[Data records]
"""

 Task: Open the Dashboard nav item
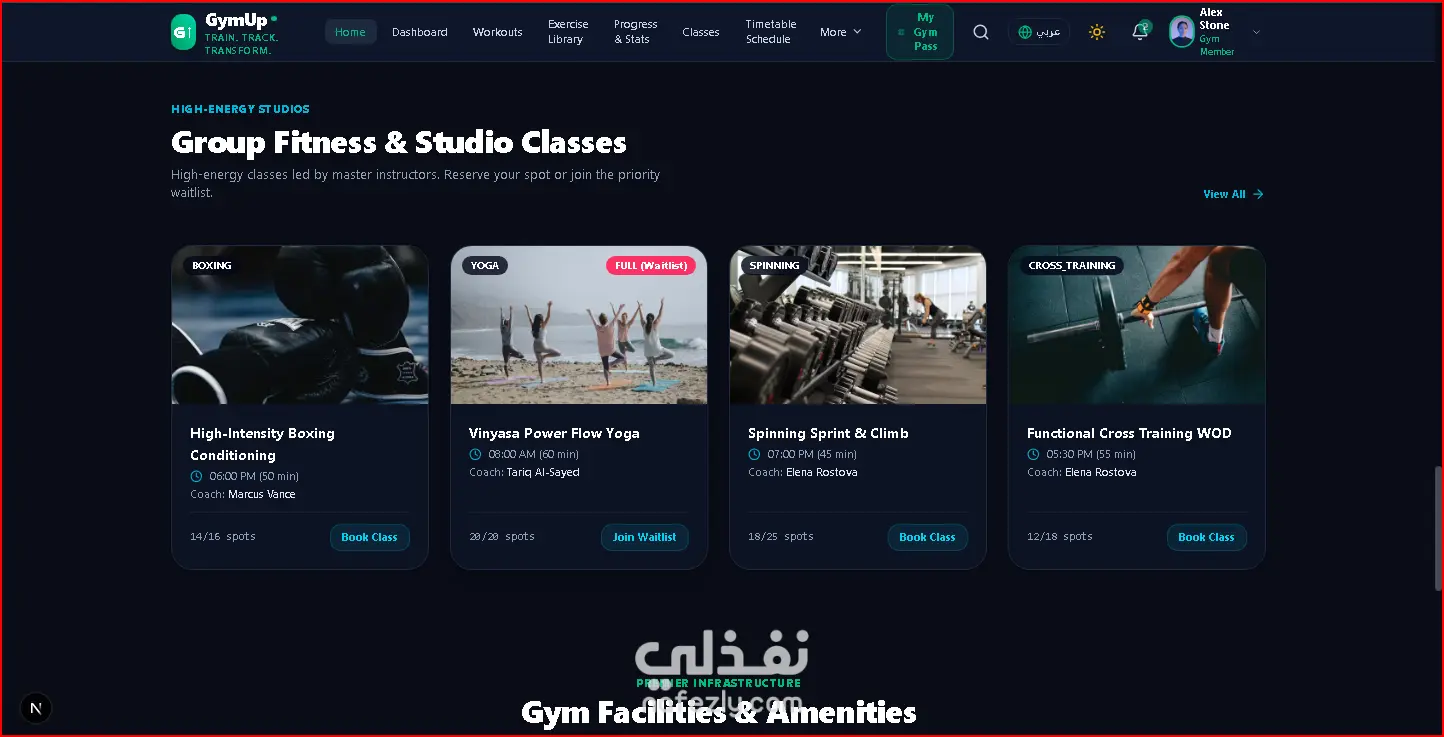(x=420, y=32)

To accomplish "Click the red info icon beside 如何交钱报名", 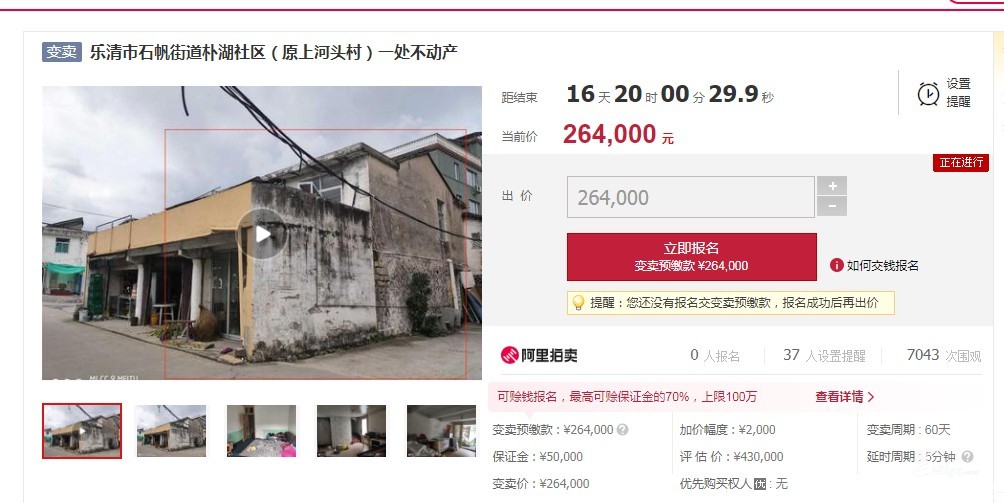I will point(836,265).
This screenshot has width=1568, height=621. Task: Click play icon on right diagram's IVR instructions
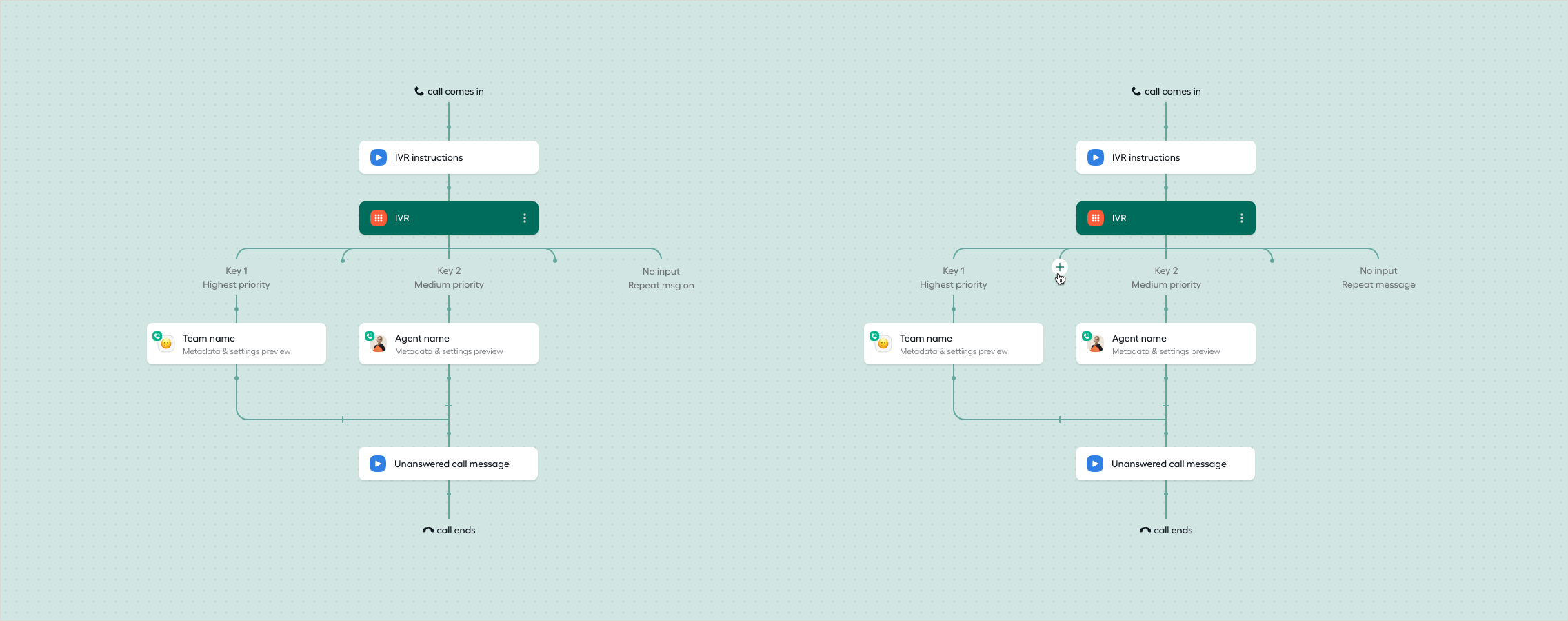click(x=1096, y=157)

"""

__Problem to work on__
Starting at the line that contains "This screenshot has", reproduce each line exactly through the end of the entries above, leaving every picture out.

__Worked solution__
This screenshot has width=1568, height=621. Task: Click play icon on right diagram's IVR instructions
click(x=1096, y=157)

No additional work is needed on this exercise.